Charles County Public Schools (CCPS) and the Charles County Government have joined forces to launch an innovative recycling initiative called iRecycle Smart, focusing on the “big three” of recyclables: single-use plastic bottles, paper, and aluminum cans. The program aims to reduce contamination and increase the effectiveness of recycling within the school system.
Introduced to principals during a summer leadership institute, the iRecycle Smart program was disseminated to school-based staff before the new academic year. Teachers and staff will introduce the program to students through short, grade-appropriate instructional videos. Building service teams, who have received specialized training, will be responsible for emptying the designated recycling bins once a week unless student-led clubs take on the task.
Tim Emhoff, environmental education resource teacher at Nanjemoy Creek Educational Center (NCEEC), highlighted the importance of building service teams in the program’s success. Gina McCullough, an environmental education assistant at the NCEEC, pointed out that while recycling in the U.S. is not broken, it is “a little disjointed.” She emphasized that human error often leads to the contamination of recyclable materials. “When in doubt, throw it out,” McCullough advised, explaining that certain items like used pizza boxes and unrinsed food containers can disrupt recycling.
Material Recovery Facilities (MRFs) have strict recovery rate standards for each bale of recycled material. Bales containing more than the permissible percentage of non-recyclable material are discarded, sending otherwise recyclable items to the landfill. This underscores the importance of proper sorting and recycling practices.
The iRecycle Smart program specifically targets paper, single-use plastic bottles and aluminum cans commonly found in schools. Aluminum is particularly important as it can be recycled indefinitely, taking about 60 days to return to store shelves.
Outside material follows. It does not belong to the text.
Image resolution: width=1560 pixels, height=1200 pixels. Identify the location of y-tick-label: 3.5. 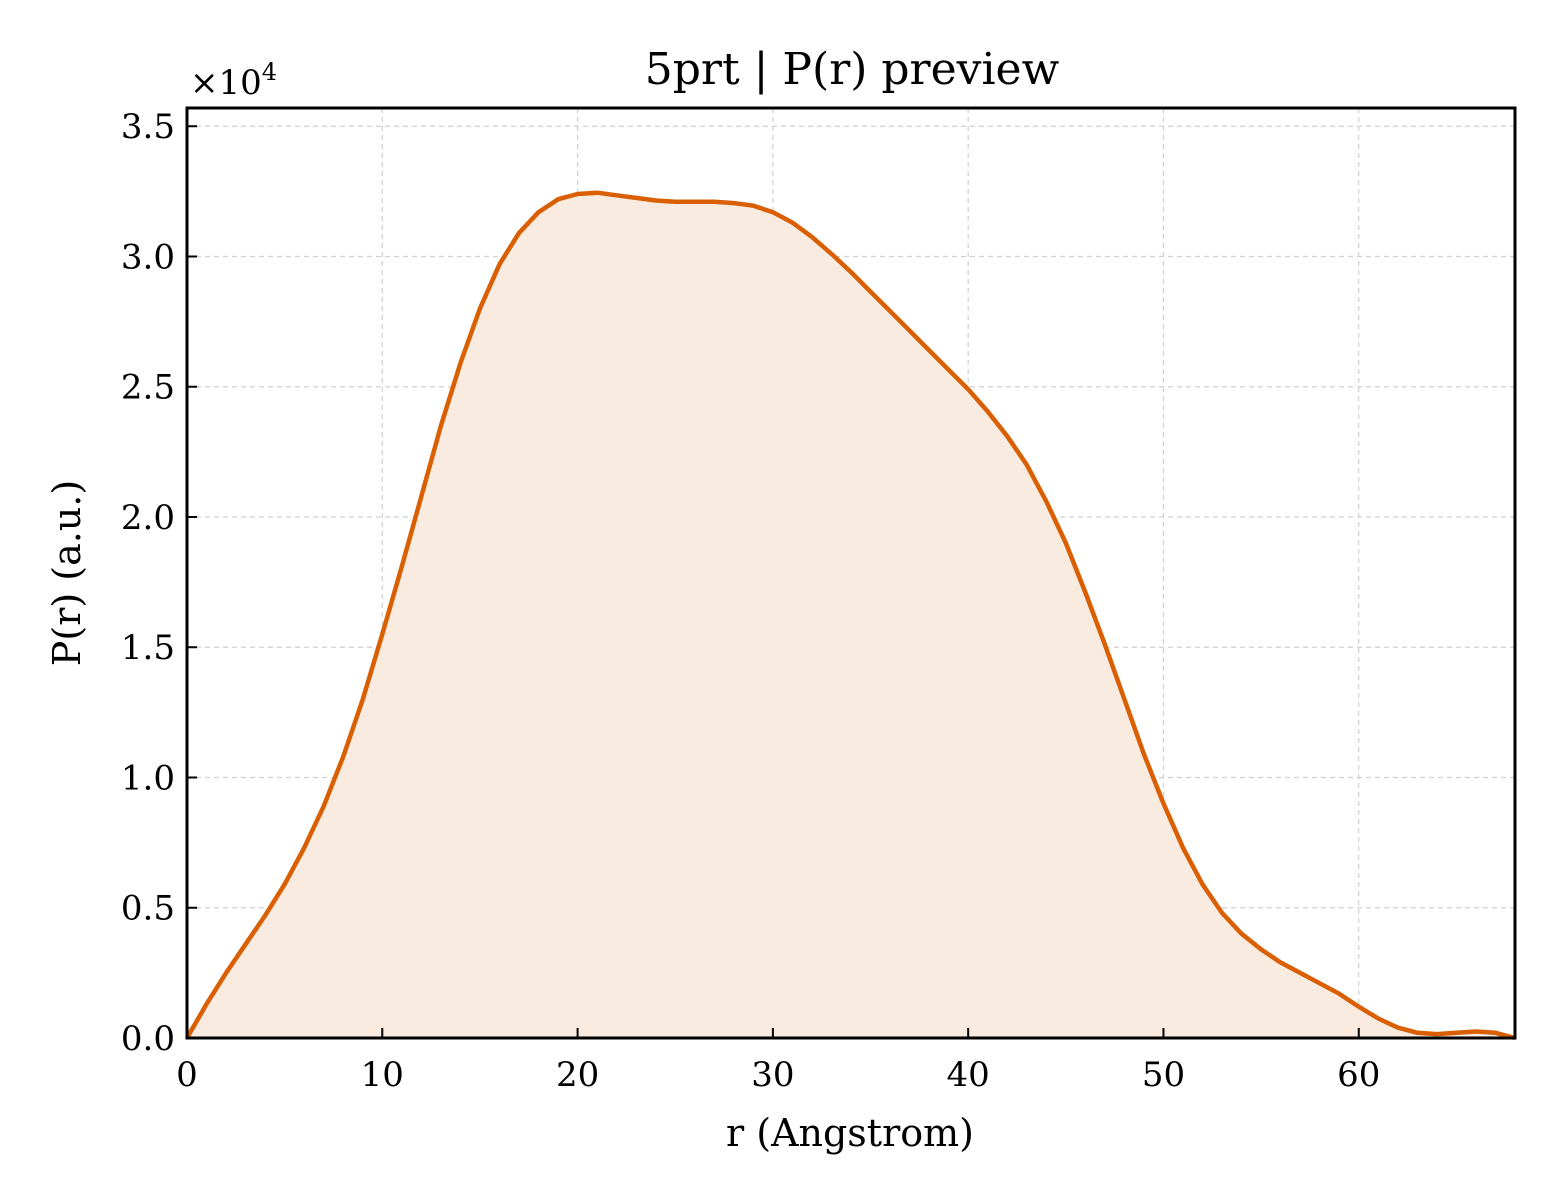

Last school year, CCPS facilities produced approximately 3,785 tons of trash. They recycled only 207 tons of material, resulting in a recycling rate of just 5.2%, according to April Murphy, supervisor of operations for CCPS. Program organizers are considering a pilot program set to launch in January to explore the effectiveness of recycling in cafeterias at different educational levels.
To fund the program, the county government allocated $17,000, with $15,000 used for purchasing an additional 1,490 recycling bins for schools and $2,000 for promotional materials, such as posters and a blue bin mascot named Mr. Chuck Itin. The mascot was introduced at the Charles County Fair on September 15 and will appear at other community events.
The recycling bins and educational posters will be placed next to trash cans to encourage responsible choices. “Studies show that if given a choice, they will choose properly,” said McCullough. The program aims not just to recycle but also to educate students, staff, and the community to reduce, reuse, and rethink their waste management habits.